Luca 24:36-40
Gesù appare dopo la sua morte ai discepoli dicendo pace a voi. Questi
sono terrorizzati! Pieni di paura! Nonostante l'offerta di pace di
Cristo i loro pensieri sono turbati. Da dove sorge il vostro
turbamento? Dubbi = pensieri = dialogos = domande interiori. Perché
questa mancanza di semplicità e di fede? Guardate le mie mani e
credete!
Tutti noi ci sentiamo mirati quando parliamo di pensieri interiori.
Spesso sentiamo la parola di Gesù che ci dice : perché avete questi
pensieri e turbamenti interiori che non provengono dallo Spirito di
Dio? È molto facile isolarsi nei propri pensieri erigendo una
barricata tra noi e gli altri o tra noi e Dio. I pensieri possono
essere una voragine che ci allontana dagli altri. Gesù deve
riproporre la sua persona e la sua opera. Se non poniamo un argine ai
nostri pensieri potremmo diventare una centrale nucleare sul punto di
esplodere. Quando i nostri pensieri iniziano ad isolarci da Dio e
dagli altri, penso come voglio. Iniziamo a capire che qualcosa non va!

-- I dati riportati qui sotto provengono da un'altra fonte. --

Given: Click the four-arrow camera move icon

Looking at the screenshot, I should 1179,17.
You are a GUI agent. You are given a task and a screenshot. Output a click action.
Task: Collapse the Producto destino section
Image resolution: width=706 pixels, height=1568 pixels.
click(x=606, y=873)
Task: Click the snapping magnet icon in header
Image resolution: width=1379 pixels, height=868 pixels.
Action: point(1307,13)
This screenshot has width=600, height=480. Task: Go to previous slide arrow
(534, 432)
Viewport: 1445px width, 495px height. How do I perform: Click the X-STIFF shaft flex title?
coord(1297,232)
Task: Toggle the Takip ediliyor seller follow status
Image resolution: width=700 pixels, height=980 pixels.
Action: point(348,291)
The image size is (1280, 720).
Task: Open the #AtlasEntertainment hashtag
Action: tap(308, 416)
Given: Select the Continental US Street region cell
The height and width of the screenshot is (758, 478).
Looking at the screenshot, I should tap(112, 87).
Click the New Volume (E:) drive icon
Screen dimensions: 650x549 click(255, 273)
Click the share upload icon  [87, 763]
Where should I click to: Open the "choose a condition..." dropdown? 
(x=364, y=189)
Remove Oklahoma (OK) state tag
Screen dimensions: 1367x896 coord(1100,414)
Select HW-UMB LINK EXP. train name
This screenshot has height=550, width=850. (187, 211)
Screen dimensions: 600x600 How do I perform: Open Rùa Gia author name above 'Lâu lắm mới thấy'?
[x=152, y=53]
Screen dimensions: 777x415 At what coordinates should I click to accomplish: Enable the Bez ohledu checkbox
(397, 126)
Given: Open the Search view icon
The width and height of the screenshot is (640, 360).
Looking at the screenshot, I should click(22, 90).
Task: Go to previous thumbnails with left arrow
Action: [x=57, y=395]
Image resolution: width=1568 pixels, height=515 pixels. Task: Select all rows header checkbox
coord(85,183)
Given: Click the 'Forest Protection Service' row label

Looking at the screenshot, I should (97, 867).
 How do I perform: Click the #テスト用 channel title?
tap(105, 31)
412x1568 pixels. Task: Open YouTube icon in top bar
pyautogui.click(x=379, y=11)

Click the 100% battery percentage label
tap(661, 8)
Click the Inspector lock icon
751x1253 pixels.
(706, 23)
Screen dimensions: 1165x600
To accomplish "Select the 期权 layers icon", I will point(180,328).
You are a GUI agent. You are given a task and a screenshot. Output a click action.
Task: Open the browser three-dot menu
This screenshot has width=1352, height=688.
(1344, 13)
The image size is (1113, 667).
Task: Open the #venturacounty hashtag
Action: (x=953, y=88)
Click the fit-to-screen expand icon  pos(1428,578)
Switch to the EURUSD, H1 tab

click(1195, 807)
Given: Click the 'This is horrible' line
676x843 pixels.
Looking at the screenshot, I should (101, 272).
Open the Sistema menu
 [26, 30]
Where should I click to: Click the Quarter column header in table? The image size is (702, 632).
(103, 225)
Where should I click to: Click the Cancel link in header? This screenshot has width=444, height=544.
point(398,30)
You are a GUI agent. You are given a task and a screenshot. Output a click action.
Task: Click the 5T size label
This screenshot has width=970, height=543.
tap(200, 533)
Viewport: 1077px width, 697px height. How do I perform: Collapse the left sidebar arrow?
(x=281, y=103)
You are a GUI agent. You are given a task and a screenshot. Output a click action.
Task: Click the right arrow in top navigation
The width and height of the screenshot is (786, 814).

È lì che risiede uno straordinario potenziale per orientarsi a
compiere il male. Come nella lettera ai Romani i quali, datisi a vani
ragionamenti, si sono dati a pratiche vergognose. Iniziamo a vivere
situazioni complicate tra fratelli. Coccoliamo e giustifichiamo i
nostri pensieri. I nostri pensieri sono il nostro mondo e sentiamo la
necessità di coccolarci. Non è facile ammettere che devo cambiare. E
quindi mi isolo e divento vittima. In 2Corinzi 10:3-6. A volte
soffriamo in qualità di credenti quando siamo coscienti della natura
dei nostri pensieri ovvero di come la nostra natura influenza i nostri
pensieri. Ma qui ci viene detto che abbiamo il potere di sottomettere
ogni pensiero all'ubbidienza di Cristo, ogni pensiero che si eleva
contro la conoscenza di Dio. In guerra i soldati venivano uccisi ma i
più valorosi venivano incatenati. Così questi pensieri devono essere
condotti fino a Cristo. Devono esser coscienti che non si possono
permettere di andare dove vogliono. Il libero pensatore non pensa come
vuole ma pensa in Cristo e in vista di Cristo. Ogni pensiero estraneo
a Cristo collabora al nostro male. Ogni pensiero prigioniero viene
condotto a Cristo. Non giustifichiamo più i nostri pensieri ma
condottili a Cristo vediamo le sue mani forate che ci parlano di
morte. Con la sua morte anche i nostri pensieri muoiono e la pace di
Cristo li sostituisce nei nostri cuori. Non è solo andare al culto la
domenica che ci rende padroni dei nostri piedi. Ma la vera sfida in
Cristo è sottomettere i nostri pensieri a Dio. Galati 5:25
Se viviamo per lo Spirito, camminiamo altresì per lo Spirito.